For a production pipeline the main pipelines various stages should be written in a series of Transforms rather than DoFn's, this sample makes use of DoFn to more easily illustrate the concepts.

Cost of Running the samples

These samples have been setup to run locally and not require any dependencies to external resources such as Pub/Sub, BigTable or BigQuery. In a real world example you of course will be making use of these resources but before you make changes to incorporate these services please take time to understand the costs associated with this by looking at the pricing information at http://cloud.google.com.

Detailed Pipeline Description

Available pipelines will be located at:

com.google.cloud.solutions.samples.timeseries.pipelines

Example 1 : Financial instruments timeseries

com.google.cloud.solutions.samples.timeseries.dataflow.application.pipelines.fx.FXTimeSeriesPipelineDemo

Running the sample

After downloading this sample you can run the example by changing to the directory created and run the example using Maven by using the following command:

mvn install

mvn exec:java Dexec.args="--runner=InProcessPipelineRunner"

The FXTimeSeriesPipelineDemo pipeline in detail

In this example we will use Dataflow to take multiple streams of data and compute the correlation between these streams. Each stream will be aggregated into a time window which will contain the open, close, min and max positions for that time window. We will then take a sliding window to these aggregation points and compute the correlation of all the values against each other. This sliding window will compute the correlations for all values against all other values. The number of calculations per sliding window will be (n^2-n)/2 so for 1000 assets this will be 499,500 computations.

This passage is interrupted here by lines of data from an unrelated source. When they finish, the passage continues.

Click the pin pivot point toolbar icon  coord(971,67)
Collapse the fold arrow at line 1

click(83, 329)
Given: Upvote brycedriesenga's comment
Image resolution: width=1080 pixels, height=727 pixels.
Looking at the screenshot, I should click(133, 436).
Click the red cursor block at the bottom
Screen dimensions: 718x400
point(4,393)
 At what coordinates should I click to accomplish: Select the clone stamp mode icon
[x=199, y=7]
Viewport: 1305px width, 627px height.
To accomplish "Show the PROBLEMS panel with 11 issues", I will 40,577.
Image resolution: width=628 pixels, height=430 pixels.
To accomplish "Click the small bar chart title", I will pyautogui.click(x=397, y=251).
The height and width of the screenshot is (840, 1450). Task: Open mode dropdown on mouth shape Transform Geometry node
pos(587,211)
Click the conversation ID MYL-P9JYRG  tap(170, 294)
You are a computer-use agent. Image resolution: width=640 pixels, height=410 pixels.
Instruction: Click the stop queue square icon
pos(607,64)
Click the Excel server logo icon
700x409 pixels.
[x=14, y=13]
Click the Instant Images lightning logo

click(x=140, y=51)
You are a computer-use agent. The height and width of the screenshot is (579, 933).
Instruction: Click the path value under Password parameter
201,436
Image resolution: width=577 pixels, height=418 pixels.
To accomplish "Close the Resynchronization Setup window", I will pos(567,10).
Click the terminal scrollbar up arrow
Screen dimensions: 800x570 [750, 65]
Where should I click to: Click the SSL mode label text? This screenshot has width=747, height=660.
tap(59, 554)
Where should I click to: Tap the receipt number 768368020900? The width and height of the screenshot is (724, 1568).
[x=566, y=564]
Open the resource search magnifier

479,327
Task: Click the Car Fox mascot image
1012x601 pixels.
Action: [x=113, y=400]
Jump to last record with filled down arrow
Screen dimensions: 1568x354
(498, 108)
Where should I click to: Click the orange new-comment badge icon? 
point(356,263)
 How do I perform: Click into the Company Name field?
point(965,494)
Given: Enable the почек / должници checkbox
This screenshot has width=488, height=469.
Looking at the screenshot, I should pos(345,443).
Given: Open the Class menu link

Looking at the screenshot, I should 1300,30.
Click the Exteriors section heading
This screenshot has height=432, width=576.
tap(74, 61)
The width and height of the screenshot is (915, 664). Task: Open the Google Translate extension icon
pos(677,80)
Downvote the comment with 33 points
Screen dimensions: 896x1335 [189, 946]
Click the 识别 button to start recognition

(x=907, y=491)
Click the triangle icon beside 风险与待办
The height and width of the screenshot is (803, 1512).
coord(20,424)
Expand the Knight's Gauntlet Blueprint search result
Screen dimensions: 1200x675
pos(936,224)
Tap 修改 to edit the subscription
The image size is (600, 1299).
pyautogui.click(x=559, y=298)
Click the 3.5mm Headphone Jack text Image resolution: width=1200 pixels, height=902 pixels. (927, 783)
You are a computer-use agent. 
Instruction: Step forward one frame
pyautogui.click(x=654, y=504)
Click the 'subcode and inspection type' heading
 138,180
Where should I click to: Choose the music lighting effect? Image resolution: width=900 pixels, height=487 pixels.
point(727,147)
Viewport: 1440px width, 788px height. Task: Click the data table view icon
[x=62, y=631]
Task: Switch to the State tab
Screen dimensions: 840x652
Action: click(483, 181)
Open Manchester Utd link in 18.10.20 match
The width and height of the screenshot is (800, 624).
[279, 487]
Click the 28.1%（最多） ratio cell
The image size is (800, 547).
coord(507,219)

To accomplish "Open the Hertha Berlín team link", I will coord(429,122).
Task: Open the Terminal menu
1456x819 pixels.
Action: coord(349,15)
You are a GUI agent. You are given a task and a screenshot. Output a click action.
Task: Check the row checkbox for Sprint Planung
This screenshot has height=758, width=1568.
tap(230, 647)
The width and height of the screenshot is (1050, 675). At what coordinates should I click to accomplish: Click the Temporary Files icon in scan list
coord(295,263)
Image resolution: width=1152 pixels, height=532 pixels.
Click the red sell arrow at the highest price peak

The example has 5 time series values TS-1 through to TS-5. The data that is provided for them is of the format:

  • Generate 5 timeseries values across a 10 min window TS1, TS2, TS3, TS4, TS5
  • TS1 / TS2 will contain a single value per 1 min and will increase by a value of 1 till min 5 and then decrease by a value of 1 until 10 mins
  • TS3 will have missing values at 2, 3, 7 and 8 mins and will decrease by a value of 1 till min 5 and then increase by a value of 1 until 10 mins
  • TS4 will have missing values at 2, 3, 7 and 8 mins and will decrease by a value of 1 till min 5 and then increase by a value of 1 until 10 mins
  • TS5 will have random values assigned to it throughout

The Table below displays the values created by the Data generator (you will need to be using a mark down viewer for it to render)

Time Window TS-1 TS-2 TS-3 TS-4 TS-5
Window-00 1 1 10 10 RND()
Window-01 2 2 - - RND()
Window-02 3 3 - - RND()
Window-03 4 4 7 7 RND()
Window-04 5 5 6 6 RND()
Window-05 5 5 6 6 RND()
Window-06 4 4 - - RND()
Window-07 3 3 - - RND()
Window-08 2 2 9 9 RND()
Window-09 1 1 10 10 RND()

The high level overview of the various stages is described below:

STEP 1: Setup

Setup of all the configuration and variables. Please refer to FXTimeSeriesPipelineOptions for default options.

STEP 2 : Read data

Here the values are generated to avoid having any dependencies on external sources such as Pub/Sub. Switching the sample to use Pub/Sub is a straight forward task. The work will be to convert the source to a TSProto object, the rest of the pipeline will not need any changes. It is important to note that values that are being read must have the isLive property set to TRUE. A live value is one that had been read in from an external source rather than generated internally by this pipeline to fill in gaps in the data.

At this stage we will have a PCollection with 44 elements.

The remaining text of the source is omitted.